O vereador Clécio Aves (Republicanos) pediu vistas, durante sessão desta terça-feira, 27, ao projeto que atualiza o Código Tributário Municipal (CTM) e, com isso, o texto não foi aprovado em plenário. A votação definitiva deve ser feita na próxima quinta-feira, 29. A discussão gira em torno das emendas apresentadas pelos vereadores e a mais polêmica, entre as 15, limita em 5% além da inflação o reajuste do IPTU em 2026.

Na justificativa, o parlamentar citou que não conhece as emendas e precisa de mais tempo. Entretanto, ele garantiu que deve devolver o pedido na próxima quinta-feira, 29. “Eu quero conhecer as emendas e analisar se elas beneficiam a população. Até quinta-feira eu devolvo o projeto”, frisou.

O vereador Paulo Magalhães (UB) ironizou a justificativa de Clécio Alves. “Não me estranha ele não conhecer as emendas, porque na hora da votação ele foi comprar uvas”, disse.

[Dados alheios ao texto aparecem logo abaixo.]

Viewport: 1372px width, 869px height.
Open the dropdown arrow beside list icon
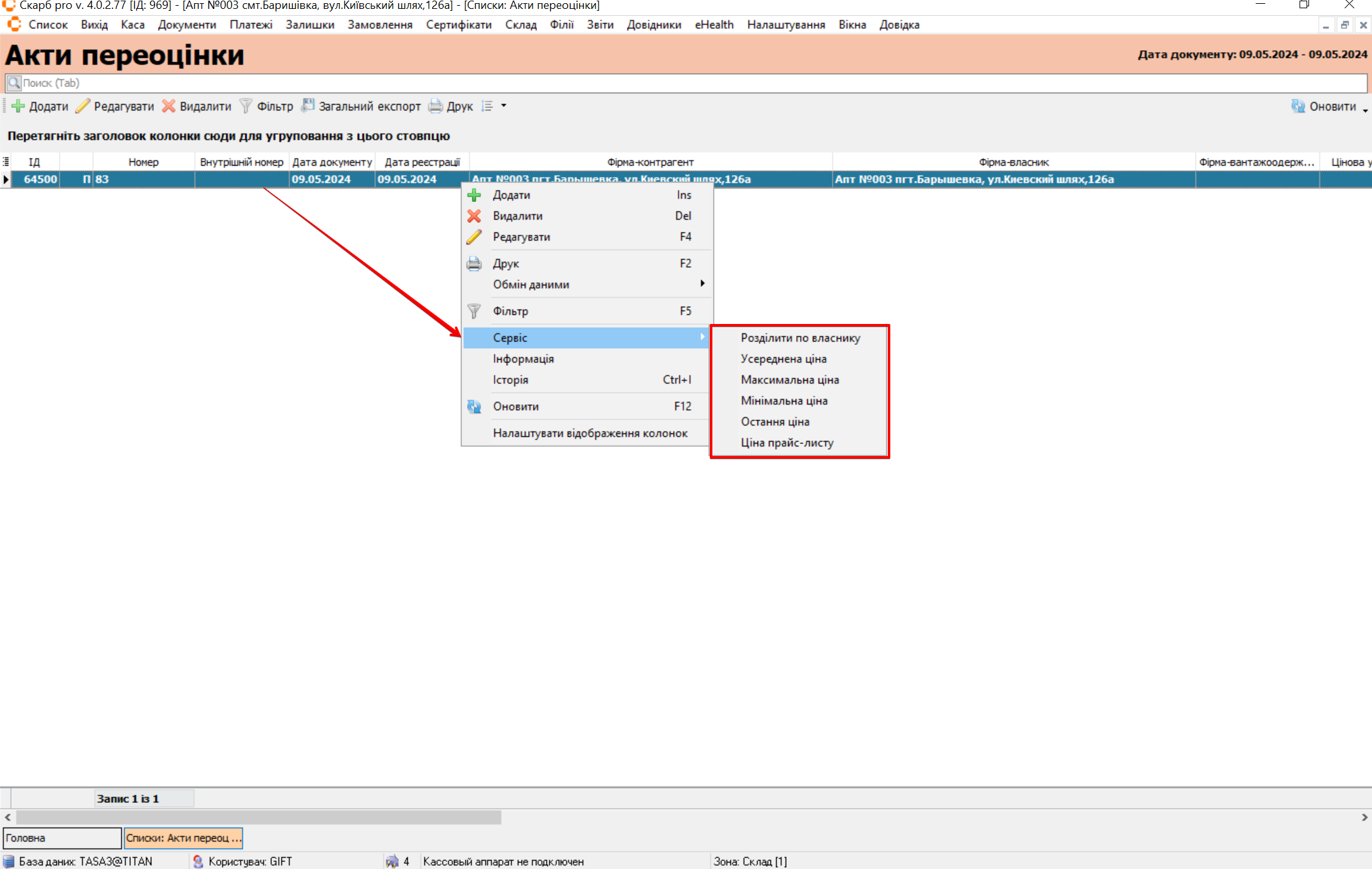coord(504,105)
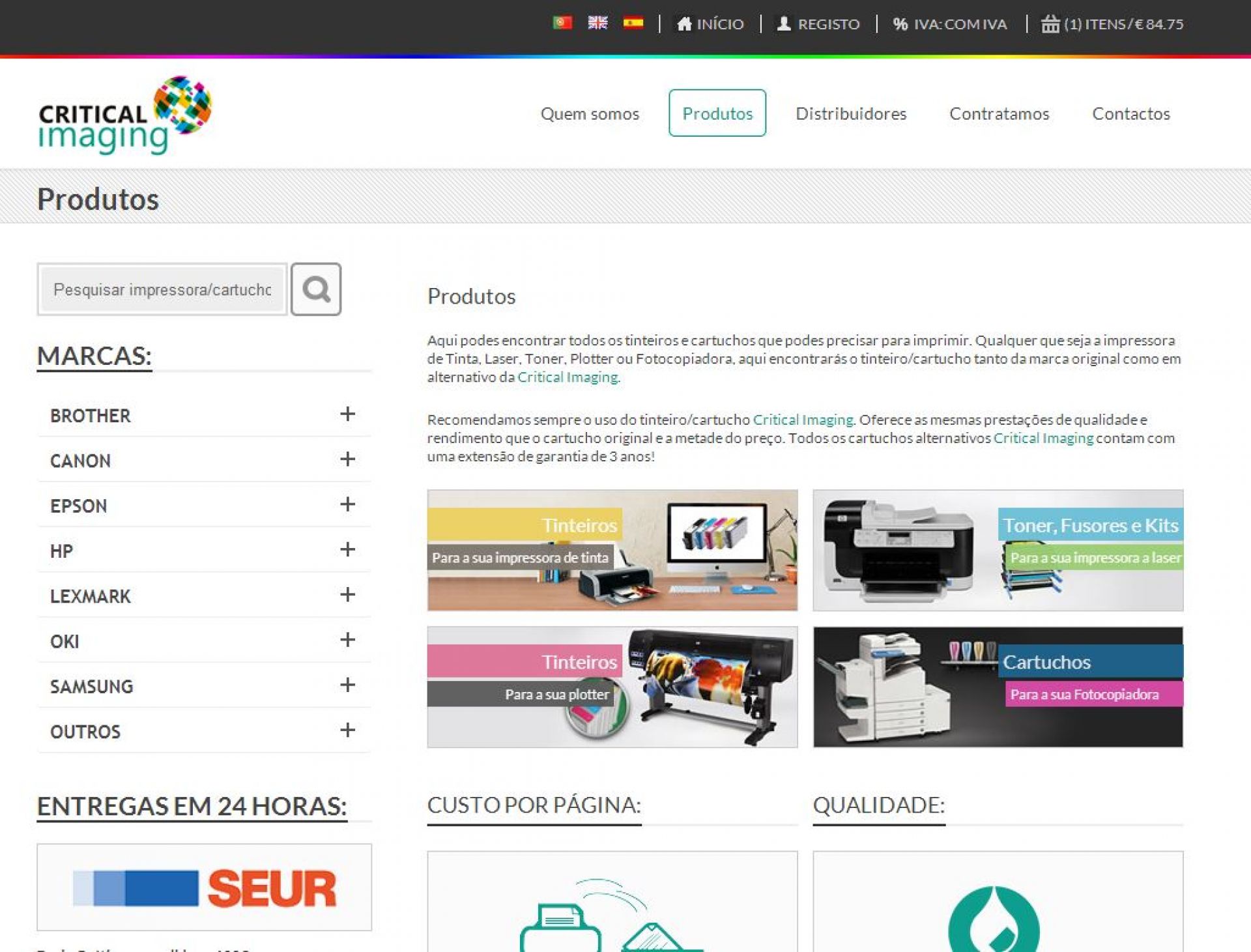Screen dimensions: 1251x952
Task: Expand the BROTHER brand list
Action: [x=347, y=414]
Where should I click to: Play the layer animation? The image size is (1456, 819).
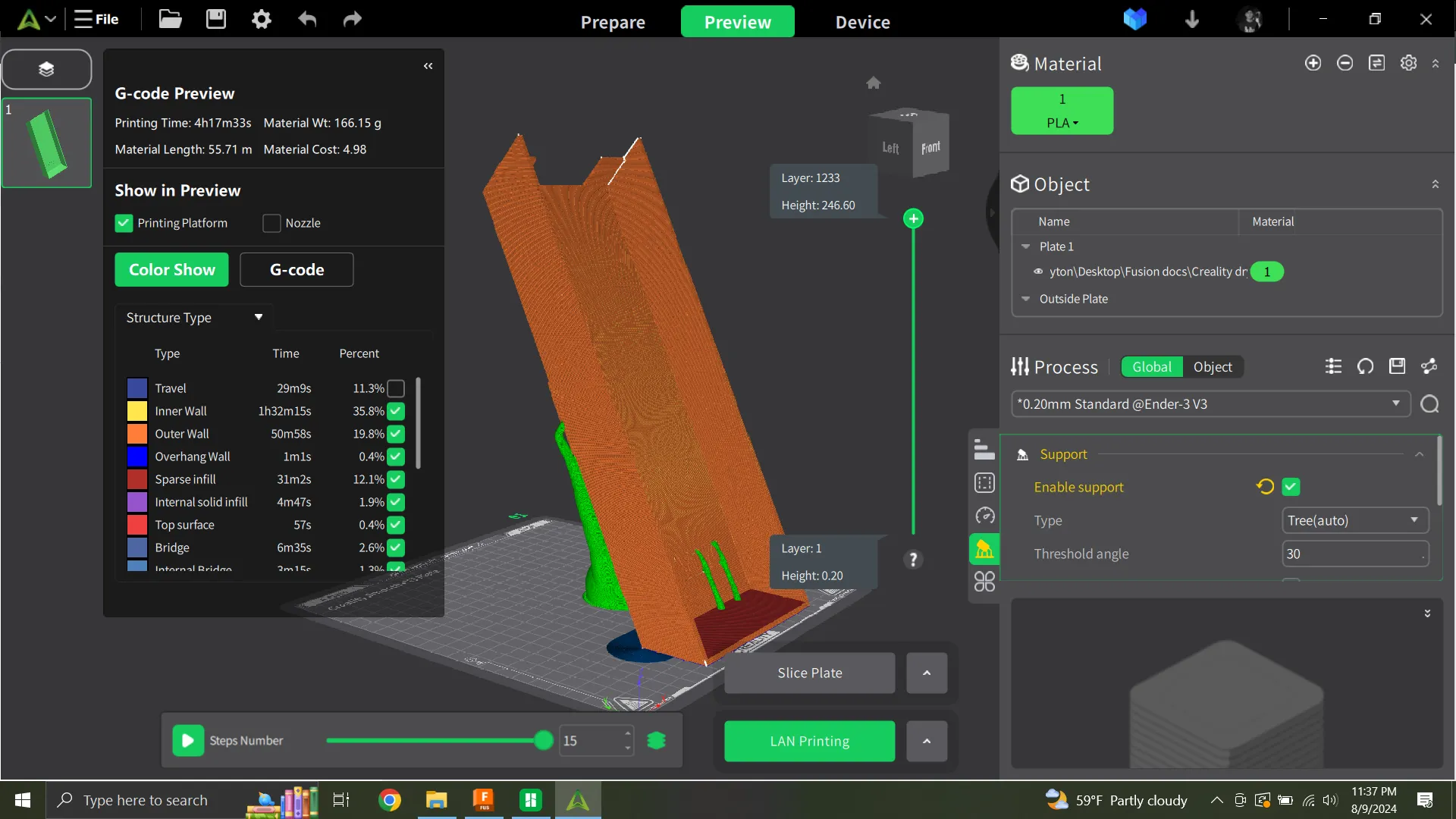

Lucas Kitão (PSD) solicitou a Clécio que devolva o projeto na quarta-feira (28) e alertou que, caso não seja aprovado, o aumento do IPTU que irá vigorar será o de 45% mais inflação, aprovado no ano passado. “Não deixe que esse peso continue nas costas do trabalhador. Devolva a tempo que essa Câmara está do lado do povo”, pediu.

Na quinta-feira passada, 22, durante reunião na Comissão Mista, o líder do prefeito na Casa, Anselmo Pereira (MDB), tentou construir um meio termo entre o texto enviado pelo Paço e o proposto por Willian Veloso (PL). No projeto original, a prefeitura previa apenas a recomposição inflacionária nos anos de 2023 e 2024 e um reajuste de até 10% além da inflação em 2025 e 2026. Já a emenda de Veloso estende até 2025 a recomposição inflacionária e limita em 5% além da inflação o aumento do IPTU para 2026. Na tentativa de consenso, Anselmo aceitou restringir à inflação o reajuste em 2025, mas manteve em 10% o aumento real em 2026.

Ao ser derrotado por 8 a 7 na Comissão, o líder do prefeito autorizou a base a aprovar todas as emendas apresentadas. “Era vontade dos vereadores dar uma resposta sobre o IPTU à população. E sabemos que isso também é a vontade do prefeito”, comemorou Veloso, que afirmou não ter recebido nenhum pedido do Executivo para retirar sua emenda. O relatório acabou aprovado com as oito emendas apresentadas na Comissão de Constituição e Justiça (CCJ) e com sete apresentadas na Comissão Mista.

Emendas

Entre as alterações acolhidas no relatório do novo Código Tributário estão a isenção total do IPTU para idosos acima de 60 anos, desde que tenham renda mensal de até três salários mínimos e possuam imóveis com até 150 metros quadrados, emenda de Paulo Magalhães (União Brasil). E ampliação para cinco anos do desconto de 50% no valor do IPTU para imóveis em construção, proposta de Anselmo Pereira.

Já o vereador Igor Franco (Pros) teve aprovado desconto no imposto de imóveis com sustentabilidade ambiental, como os que possuam telhado verde, maior área permeável e captação e reuso de água da chuva. Romário Policarpo (Patriota) apresentou emenda para que a Prefeitura deixe de cobrar ISS sobre ingressos de eventos doados pelos promotores a instituições ou convidados.

De acordo com a prefeitura, o novo texto também altera de 120 mil para 140 mil reais o valor dos imóveis isentos do imposto, o chamado IPTU social. Com isso, o número de famílias atendidas passa, segundo o Executivo, de 47 mil para 52 mil. O benefício atinge quem tem apenas um imóvel e que seja residencial.